──────── Input for this task ────────
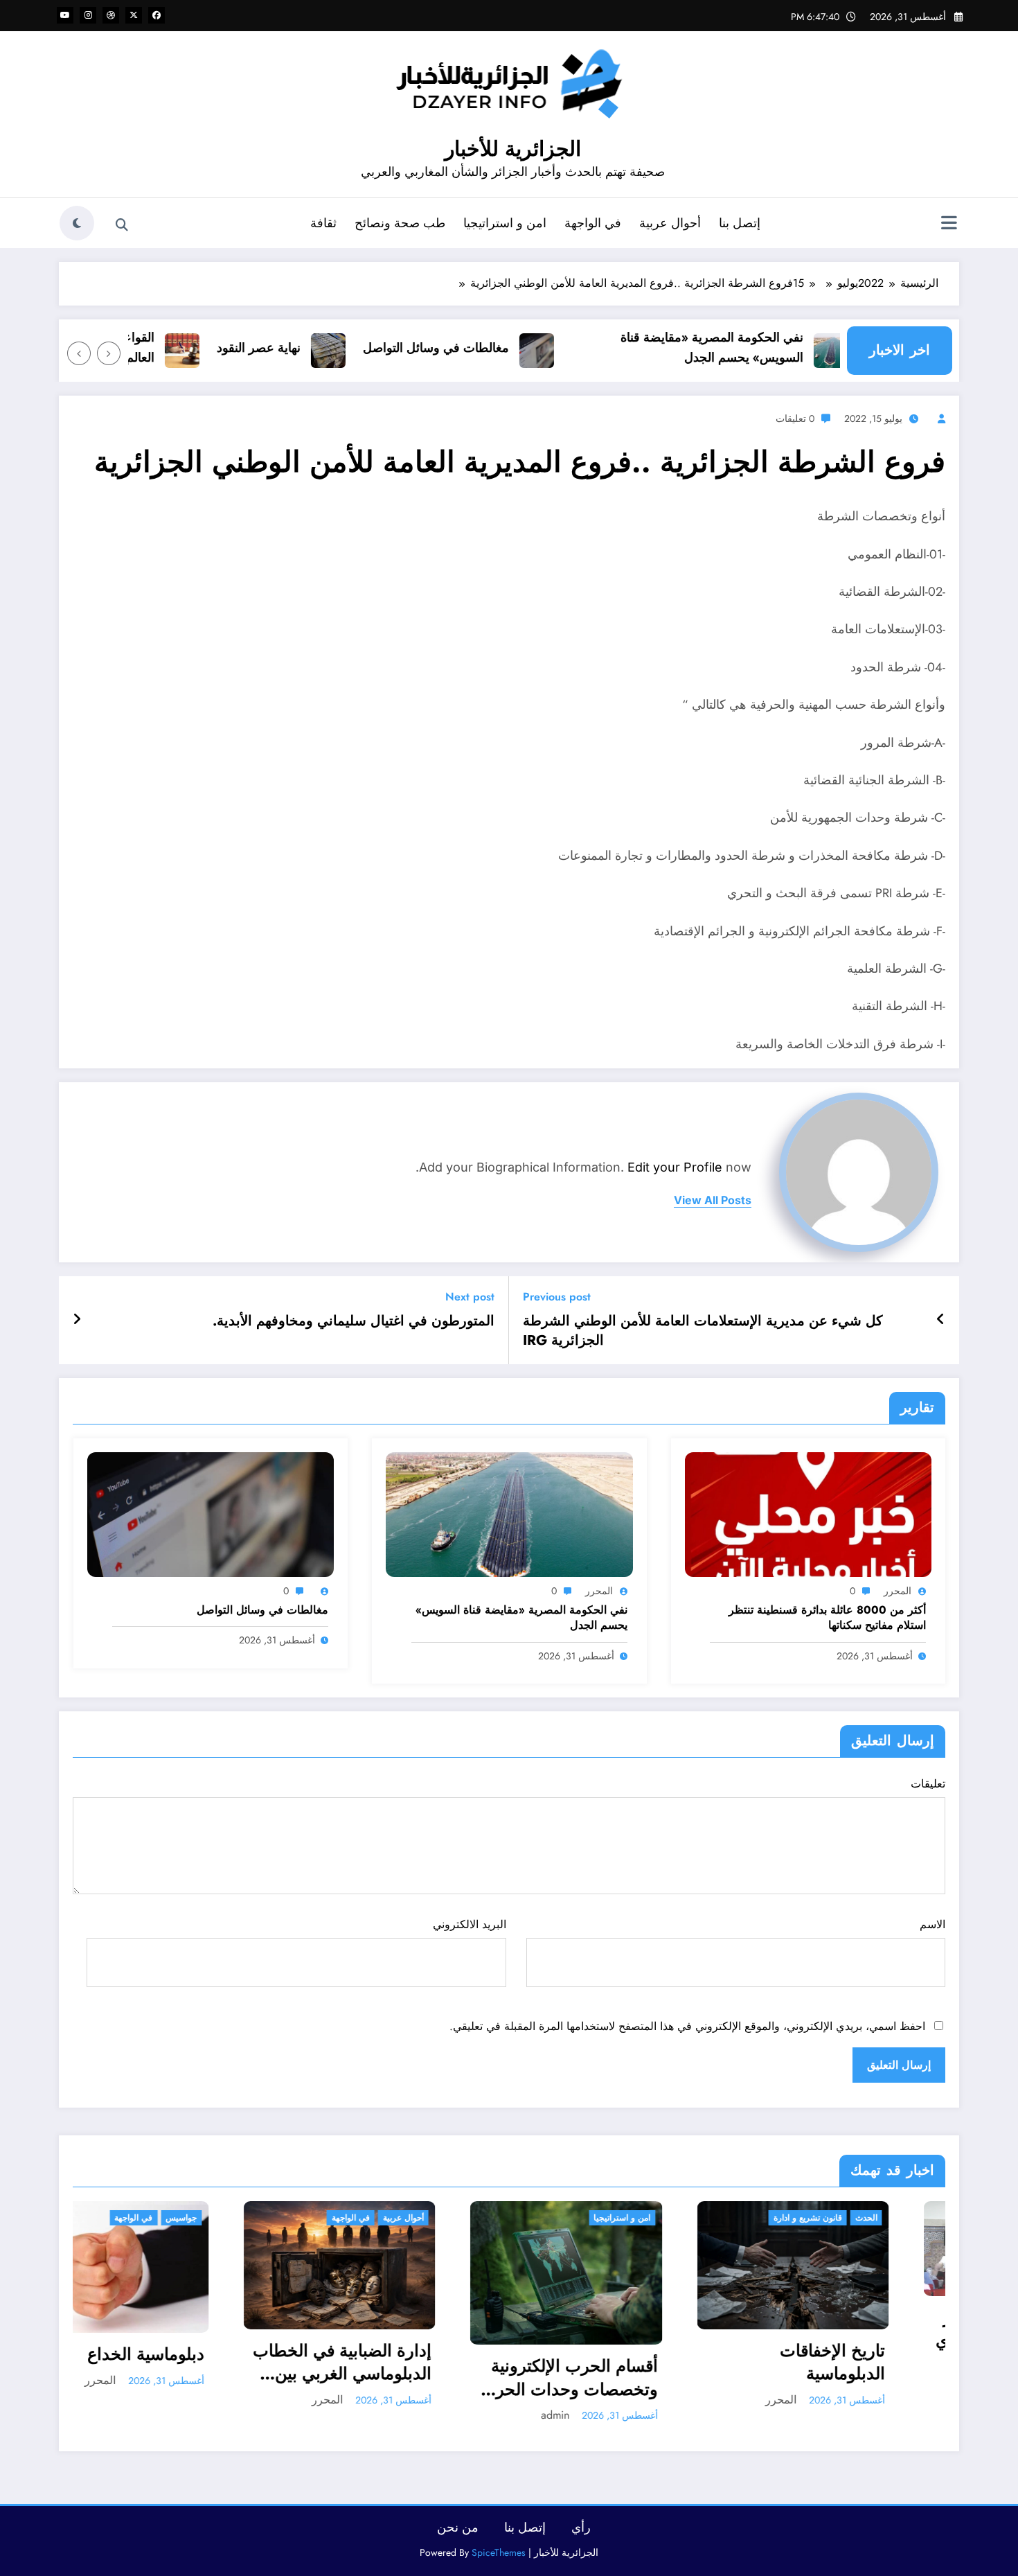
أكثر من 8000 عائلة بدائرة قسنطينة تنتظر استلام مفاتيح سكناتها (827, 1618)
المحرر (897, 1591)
────────
──────── Input for this task ────────
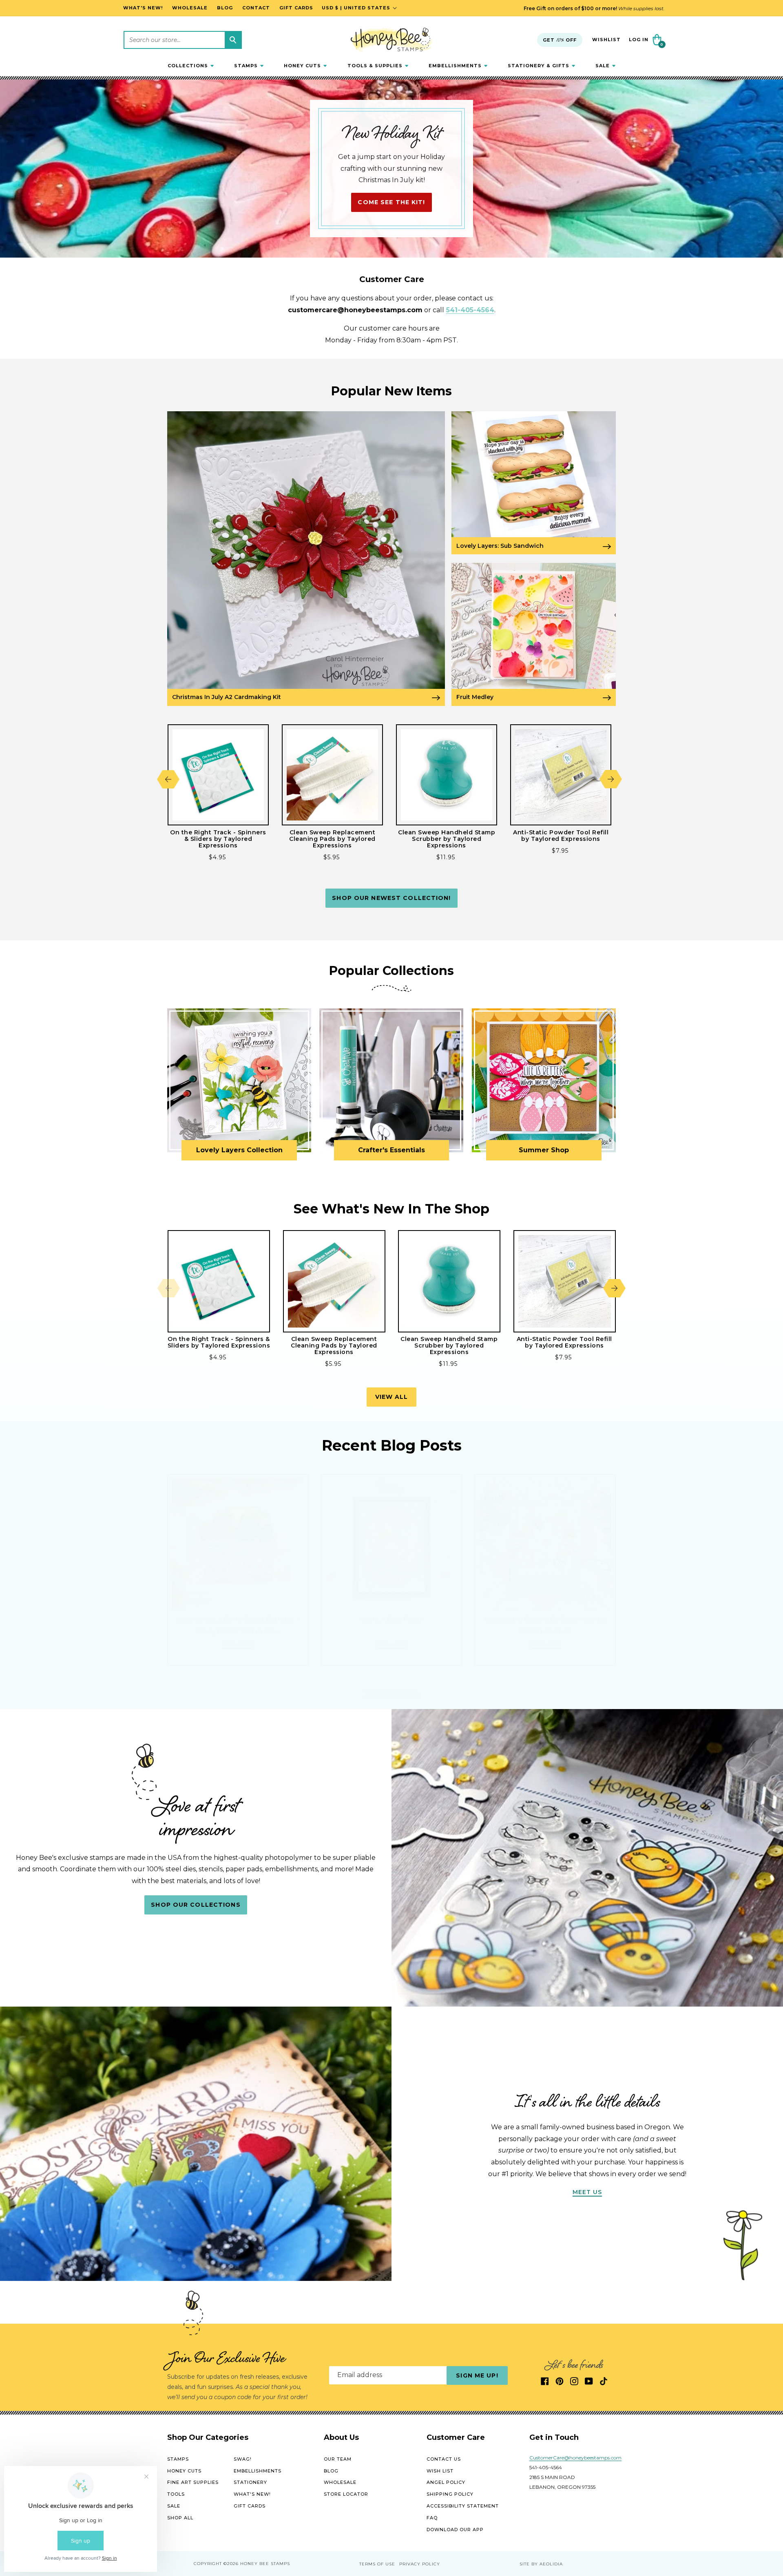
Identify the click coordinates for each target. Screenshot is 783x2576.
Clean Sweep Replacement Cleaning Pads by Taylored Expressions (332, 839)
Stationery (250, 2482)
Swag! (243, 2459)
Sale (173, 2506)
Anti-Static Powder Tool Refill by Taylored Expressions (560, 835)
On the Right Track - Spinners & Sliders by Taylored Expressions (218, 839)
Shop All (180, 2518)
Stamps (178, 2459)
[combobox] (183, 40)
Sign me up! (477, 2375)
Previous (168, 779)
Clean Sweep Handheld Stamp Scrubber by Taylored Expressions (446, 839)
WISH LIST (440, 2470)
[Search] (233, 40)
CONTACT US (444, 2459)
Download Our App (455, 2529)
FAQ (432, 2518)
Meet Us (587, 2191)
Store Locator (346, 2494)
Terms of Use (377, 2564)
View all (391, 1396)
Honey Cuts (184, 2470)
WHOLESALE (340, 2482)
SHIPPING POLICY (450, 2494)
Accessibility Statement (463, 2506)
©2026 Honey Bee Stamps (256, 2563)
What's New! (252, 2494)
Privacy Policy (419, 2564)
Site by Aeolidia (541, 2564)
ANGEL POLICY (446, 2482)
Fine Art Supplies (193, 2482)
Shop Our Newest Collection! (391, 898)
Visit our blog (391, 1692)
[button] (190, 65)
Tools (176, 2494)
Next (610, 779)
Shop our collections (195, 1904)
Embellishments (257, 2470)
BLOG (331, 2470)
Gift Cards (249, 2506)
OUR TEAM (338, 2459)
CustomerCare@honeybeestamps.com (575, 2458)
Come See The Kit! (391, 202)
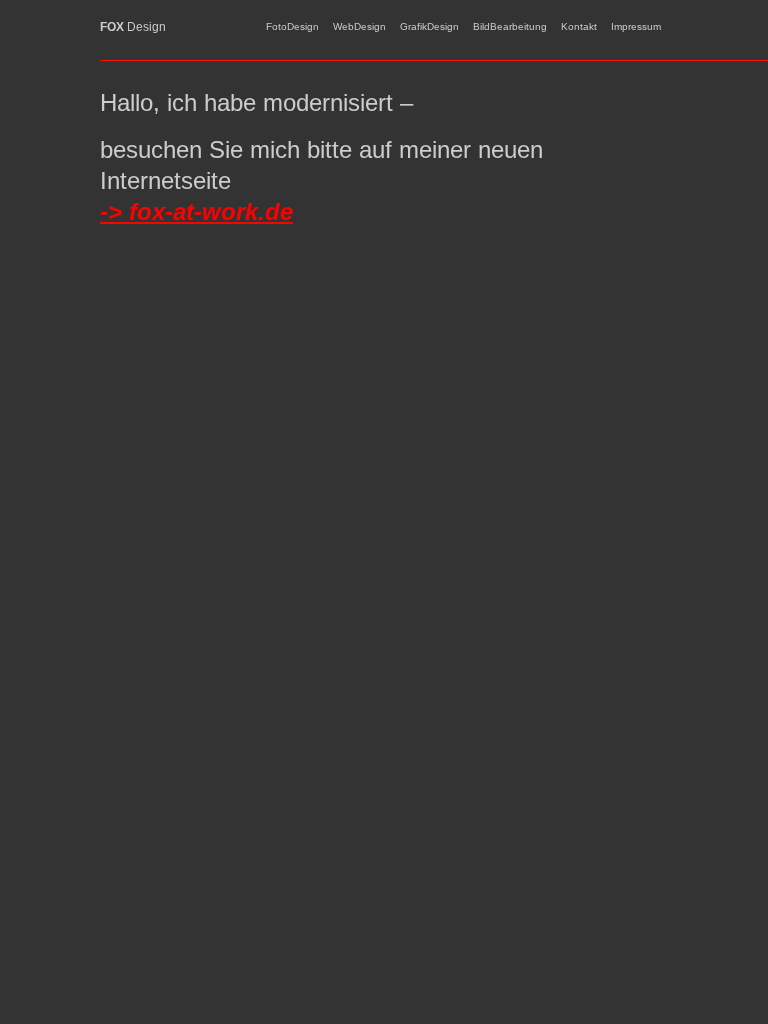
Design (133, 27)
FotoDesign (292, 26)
────────
Lines with the word "Shop": copy each one from the data above.

Shop All (180, 2518)
Shop Our Newest Collection! (391, 898)
Shop our collections (195, 1904)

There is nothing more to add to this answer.